Como num sistema que se retroalimenta, ou sistema autopoiético, o aumento da velocidade de reação incrementa a prontidão, que por sua vez gera maior receptividade, possibilitando a escuta ativa e porosa, e mais prontidão por meio da atenção sustentada e

difusa. Esse conjunto de aspectos cognitivos ─ processamento cognitivo, atenção, tomada de decisão ─ estão intimamente relacionados em processos de criação artística.

Com os resultados da análise qualitativa da percepção subjetiva do grupo-caso acerca dos sentimentos após a prática de RCIM, pode-se reiterar que os aspectos cognitivos estão imbricados com os afetivos. A alteração qualitativa da disposição e o maior número de atores alegres no pós-prática indicam que a RCIM parece impactar a motivação. Pode-se pensar, inclusive, que a alegria e o sentimento de disposição podem ser decorrentes do prazer de ter experimentado diversos desafios na RCIM, assim como sugeriram Schnebly-Black e Moore (2003) em relação à RJD.

Portanto, se o modelo utilizado estava correto, e se a exigência de mensuração foi satisfeita, pode-se inferir positivamente acerca da segunda hipótese desta tese, ou seja: a RCIM pode impactar positivamente a capacidade de atenção.

5.3.4 Ressalva

Ainda que Leark, Wallace e Fitzgerald (2004) tenham indicado que a reaplicação do CPT é confiável num intervalo de uma semana para crianças, e Soreni, Crosbie e Ickowicz (2009) relatado confiabilidade no teste-reteste com 15 dias de intervalo para crianças, pode-se considerar que o tempo mais adequado à reaplicação do CPTII deveria ter sido três meses depois da primeira aplicação, como propõem Zabel, Thompsen, Cole et al. (2009), devido ao risco do efeito de aprendizagem.

Como tratou-se de um experimento com grupo de teatro, o protocolo do desenho experimental também teve que ser flexibilizado para sua adequação às condições impostas pela amostra.
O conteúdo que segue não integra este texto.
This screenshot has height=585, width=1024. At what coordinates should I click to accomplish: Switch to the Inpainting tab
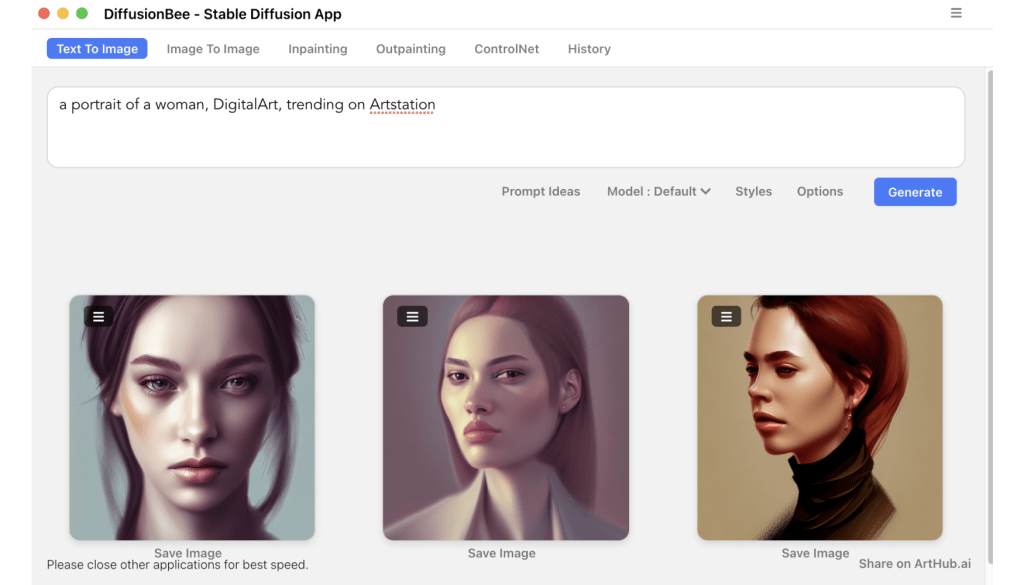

Isso levou à necessidade de se realizar o re-teste logo após um mês da primeira aplicação do CPTII. O GOM tem agenda concorrida, e seus membros dedicam-se a uma série

de eventos, o que impossibilitou sua ampla disponibilidade para esta pesquisa. Portanto, a reaplicação foi feita depois do maior tempo conseguido.

Além disso, os resultados e reflexões decorrentes do experimento partem do pressuposto de que não se pretende aqui a construção de um experimento replicável, tratando- se de um resultado pontual e singular. Essas duas últimas características são geralmente qualificativas de objetos de pesquisa em arte cujos resultados não se destinam a re-aplicações em outros estudos.

Também é importante considerar que todos os aspectos cognitivos e afetivos apresentados como constituintes da experiência corporal na RCIM podem também ocorrer em outras práticas. No entanto, a observação e o experimento foram realizados com a RCIM, tema desta tese, em razão de esta prática considerar alguns desses aspectos como objetivo e conteúdo de seus exercícios. Futuramente pode ser interessante analisar outras práticas corporais artísticas, visando a verificação da ocorrência, ou não, desses aspectos.

Assim, realizar esse tipo de experimento no âmbito de práticas corporais artísticas com indivíduos saudáveis, num contexto de grupo de teatro, é um primeiro passo na tentativa de estabelecer um programa interdisciplinar e colaborativo entre arte e ciência.